The UK’s offshore tax havens are quietly luring investors away from the likes of the Cayman Islands and Bermuda this ‘crypto winter’

As the financial world appears to have fallen out of love with bitcoin, the Channel Islands – a string of small British overseas territories – are quietly offering crypto investors incentives to move their money from more traditional tax havens.

Jersey and Guernsey – located off the French coast – are attracting crypto, blockchain, and other fintech firms thanks to their favorable tax laws.

Neither island has capital gains or inheritance tax, making them attractive locations for investment firms.

And even before crypto entered the mainstream, both islands had started competing for the booming asset class. Edmund Hatton, a fintech lead at Digital Jersey, told Insider he first noticed clients discussing bitcoin and crypto back in 2011.

Jersey has attracted firms including CoinShares, which manages assets worth around $3 billion. The Swiss-based group used Jersey to establish its crypto-backed Physical Bitcoin exchange-traded product in January 2021.
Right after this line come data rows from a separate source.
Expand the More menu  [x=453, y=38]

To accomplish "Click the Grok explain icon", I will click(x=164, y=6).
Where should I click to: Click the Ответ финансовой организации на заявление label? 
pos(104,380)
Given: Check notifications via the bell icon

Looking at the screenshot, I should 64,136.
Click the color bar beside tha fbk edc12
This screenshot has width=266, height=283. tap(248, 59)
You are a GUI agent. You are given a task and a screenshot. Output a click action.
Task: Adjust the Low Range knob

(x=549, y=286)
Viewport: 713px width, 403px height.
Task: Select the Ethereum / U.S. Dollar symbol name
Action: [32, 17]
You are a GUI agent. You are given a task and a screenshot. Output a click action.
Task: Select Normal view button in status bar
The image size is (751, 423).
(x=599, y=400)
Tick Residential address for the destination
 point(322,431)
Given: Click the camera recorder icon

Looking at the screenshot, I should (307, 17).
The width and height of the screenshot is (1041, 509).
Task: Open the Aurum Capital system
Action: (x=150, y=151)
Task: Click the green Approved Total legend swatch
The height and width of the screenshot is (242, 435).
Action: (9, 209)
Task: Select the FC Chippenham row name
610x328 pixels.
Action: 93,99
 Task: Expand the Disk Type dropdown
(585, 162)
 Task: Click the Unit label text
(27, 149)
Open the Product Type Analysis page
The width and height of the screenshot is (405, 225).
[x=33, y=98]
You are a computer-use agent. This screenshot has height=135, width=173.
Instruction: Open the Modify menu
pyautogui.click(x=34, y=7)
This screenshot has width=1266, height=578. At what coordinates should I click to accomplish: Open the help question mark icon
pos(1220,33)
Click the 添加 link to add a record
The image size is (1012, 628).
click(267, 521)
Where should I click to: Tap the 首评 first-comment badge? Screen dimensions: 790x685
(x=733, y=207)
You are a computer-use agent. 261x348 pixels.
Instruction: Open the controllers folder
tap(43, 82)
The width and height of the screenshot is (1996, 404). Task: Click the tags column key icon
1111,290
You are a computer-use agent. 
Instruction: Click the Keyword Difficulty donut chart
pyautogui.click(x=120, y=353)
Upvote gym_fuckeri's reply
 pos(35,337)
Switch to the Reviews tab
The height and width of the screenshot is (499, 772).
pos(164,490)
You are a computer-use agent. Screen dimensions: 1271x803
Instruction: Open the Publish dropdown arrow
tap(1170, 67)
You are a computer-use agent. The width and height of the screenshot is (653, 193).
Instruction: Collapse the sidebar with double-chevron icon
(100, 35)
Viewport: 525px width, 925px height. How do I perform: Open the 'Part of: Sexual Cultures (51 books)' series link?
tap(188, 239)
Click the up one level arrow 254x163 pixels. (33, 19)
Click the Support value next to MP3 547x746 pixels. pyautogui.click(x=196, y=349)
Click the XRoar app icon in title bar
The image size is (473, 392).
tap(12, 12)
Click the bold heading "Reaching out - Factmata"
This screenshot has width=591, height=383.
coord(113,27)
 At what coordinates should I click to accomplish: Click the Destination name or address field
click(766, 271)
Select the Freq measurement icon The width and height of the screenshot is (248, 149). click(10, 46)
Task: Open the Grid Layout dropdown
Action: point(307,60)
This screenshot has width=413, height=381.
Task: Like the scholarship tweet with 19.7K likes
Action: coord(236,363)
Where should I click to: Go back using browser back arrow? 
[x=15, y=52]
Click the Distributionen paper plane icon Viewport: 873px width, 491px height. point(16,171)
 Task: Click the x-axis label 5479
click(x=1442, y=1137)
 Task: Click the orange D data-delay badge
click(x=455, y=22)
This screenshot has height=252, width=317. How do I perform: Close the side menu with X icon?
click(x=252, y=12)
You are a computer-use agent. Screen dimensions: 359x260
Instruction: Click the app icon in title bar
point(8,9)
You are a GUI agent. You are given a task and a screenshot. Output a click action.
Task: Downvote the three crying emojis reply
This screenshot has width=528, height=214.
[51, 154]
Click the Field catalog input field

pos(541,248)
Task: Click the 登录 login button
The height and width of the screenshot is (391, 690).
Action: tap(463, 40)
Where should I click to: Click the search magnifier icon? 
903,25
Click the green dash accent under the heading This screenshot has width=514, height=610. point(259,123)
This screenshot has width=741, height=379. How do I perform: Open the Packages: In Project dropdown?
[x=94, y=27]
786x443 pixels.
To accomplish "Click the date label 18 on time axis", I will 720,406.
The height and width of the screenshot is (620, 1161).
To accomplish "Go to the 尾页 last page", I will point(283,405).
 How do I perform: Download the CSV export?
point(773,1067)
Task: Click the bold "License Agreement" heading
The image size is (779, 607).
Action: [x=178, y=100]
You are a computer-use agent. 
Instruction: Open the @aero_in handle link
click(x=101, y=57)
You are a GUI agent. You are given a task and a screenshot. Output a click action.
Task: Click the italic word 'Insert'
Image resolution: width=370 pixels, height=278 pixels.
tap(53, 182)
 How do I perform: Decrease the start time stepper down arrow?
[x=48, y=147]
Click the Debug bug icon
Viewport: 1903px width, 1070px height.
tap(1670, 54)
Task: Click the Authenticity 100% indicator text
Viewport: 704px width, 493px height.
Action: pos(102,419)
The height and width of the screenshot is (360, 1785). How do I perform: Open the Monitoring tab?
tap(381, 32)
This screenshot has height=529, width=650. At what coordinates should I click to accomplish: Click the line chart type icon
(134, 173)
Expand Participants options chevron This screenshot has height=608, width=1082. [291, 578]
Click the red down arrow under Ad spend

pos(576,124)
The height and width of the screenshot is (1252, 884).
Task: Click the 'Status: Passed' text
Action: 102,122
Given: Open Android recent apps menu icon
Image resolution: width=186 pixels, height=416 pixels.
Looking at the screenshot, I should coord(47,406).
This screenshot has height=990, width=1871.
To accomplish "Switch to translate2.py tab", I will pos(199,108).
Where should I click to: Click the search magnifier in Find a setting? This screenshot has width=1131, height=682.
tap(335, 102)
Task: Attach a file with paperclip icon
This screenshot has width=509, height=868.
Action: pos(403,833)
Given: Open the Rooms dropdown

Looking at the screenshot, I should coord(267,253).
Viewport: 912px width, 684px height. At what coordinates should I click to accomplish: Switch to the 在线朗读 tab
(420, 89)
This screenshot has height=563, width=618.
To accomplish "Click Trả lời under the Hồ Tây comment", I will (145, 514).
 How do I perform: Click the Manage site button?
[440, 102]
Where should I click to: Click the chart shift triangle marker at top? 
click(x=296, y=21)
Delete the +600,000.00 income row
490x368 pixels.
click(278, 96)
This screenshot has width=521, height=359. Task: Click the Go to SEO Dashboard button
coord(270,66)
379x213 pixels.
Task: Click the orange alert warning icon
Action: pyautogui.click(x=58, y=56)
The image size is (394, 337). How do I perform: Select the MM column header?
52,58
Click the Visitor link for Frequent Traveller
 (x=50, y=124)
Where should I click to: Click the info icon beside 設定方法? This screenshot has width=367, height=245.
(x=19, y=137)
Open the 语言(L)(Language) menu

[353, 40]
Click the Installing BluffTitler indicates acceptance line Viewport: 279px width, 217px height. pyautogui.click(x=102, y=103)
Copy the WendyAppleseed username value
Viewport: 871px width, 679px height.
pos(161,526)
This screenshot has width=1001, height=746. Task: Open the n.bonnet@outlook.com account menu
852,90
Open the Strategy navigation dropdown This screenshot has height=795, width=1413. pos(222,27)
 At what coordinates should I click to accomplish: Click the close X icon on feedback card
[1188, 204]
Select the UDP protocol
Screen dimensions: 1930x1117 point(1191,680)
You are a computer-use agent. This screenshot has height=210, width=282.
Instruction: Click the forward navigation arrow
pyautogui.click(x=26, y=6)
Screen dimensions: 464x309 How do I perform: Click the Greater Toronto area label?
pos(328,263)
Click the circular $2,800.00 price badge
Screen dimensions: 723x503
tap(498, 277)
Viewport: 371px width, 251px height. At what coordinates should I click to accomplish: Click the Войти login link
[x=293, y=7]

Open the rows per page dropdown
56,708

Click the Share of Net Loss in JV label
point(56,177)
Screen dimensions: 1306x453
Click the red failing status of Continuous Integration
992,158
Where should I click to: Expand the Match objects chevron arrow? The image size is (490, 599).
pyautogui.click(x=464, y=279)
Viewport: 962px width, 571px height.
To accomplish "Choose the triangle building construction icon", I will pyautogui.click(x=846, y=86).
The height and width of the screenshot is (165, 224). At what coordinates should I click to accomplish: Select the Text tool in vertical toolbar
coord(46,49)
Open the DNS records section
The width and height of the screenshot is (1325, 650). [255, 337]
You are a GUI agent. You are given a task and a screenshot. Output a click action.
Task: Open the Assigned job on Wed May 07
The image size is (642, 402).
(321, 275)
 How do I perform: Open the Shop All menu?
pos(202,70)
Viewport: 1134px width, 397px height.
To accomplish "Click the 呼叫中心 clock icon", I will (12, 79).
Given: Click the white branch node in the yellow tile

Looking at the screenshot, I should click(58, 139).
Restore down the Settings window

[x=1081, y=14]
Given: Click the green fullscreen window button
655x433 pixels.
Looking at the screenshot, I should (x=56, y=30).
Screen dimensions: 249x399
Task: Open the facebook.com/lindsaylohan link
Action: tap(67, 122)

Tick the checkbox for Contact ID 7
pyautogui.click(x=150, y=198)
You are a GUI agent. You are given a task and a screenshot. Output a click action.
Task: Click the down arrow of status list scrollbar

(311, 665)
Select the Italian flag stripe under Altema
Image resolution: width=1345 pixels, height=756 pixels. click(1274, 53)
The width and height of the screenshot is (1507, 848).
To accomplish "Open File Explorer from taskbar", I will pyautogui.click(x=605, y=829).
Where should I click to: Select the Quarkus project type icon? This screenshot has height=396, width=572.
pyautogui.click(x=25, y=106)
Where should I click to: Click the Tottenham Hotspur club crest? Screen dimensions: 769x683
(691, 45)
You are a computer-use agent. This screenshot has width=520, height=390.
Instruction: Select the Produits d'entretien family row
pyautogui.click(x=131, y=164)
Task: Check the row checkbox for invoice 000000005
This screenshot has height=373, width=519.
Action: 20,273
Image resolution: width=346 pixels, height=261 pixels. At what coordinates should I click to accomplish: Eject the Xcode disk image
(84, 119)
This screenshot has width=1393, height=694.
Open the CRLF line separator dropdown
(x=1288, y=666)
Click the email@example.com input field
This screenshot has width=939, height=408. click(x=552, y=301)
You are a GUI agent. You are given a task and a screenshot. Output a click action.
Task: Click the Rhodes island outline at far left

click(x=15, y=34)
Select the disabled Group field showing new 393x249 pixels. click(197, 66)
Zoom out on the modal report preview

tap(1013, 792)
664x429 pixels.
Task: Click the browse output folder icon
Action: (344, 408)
Meanwhile, Guernsey Finance’s chief executive made a recent trip to Miami, which has established itself as one of the US’s best-known crypto hubs.

It’s part of an effort to lure western crypto investors to the island and away from rival tax havens like the Cayman Islands, according to Barney Lewis, a Guernsey-based fund manager at the investment firm ZEDRA.

“We’re competing directly against Cayman, and we’re seeing the migration of US funds out of there,” he told Insider. “Brazilian and South American investors have fallen out of love with Cayman, and are moving capital to Guernsey.”

The Channel Islands’ push to lure crypto investors has coincided with a widespread retreat from digital assets over the last nine or 10 months.

Bitcoin has plunged 49.7% to just under $24,000 so far in 2022, while fellow large-cap token ethereum has slid 49.8% to below $1,900 – a far cry from their respective all-time highs of $69,000 and $4,867 less than a year ago.

Stocks have also plummeted in 2022, meaning that traditional investors are starting to doubt crypto’s effectiveness as a potential portfolio diversifier, particularly as consumer inflation has rampaged to multi-year highs around the world.

“Six months ago, you’d see portfolios with traditional equity, fixed income, and then maybe 2.5 to 5% crypto as an inflation hedge,” Lewis said. “But it looks like a terrible inflation hedge now.”

“I don’t feel like we’ve at all missed the boat,” ZEDRA’s Lewis told Insider. “Yes, crypto and digital assets adoption has been slow in the funds space, but we have to hope we’re well-placed for the next cycle.”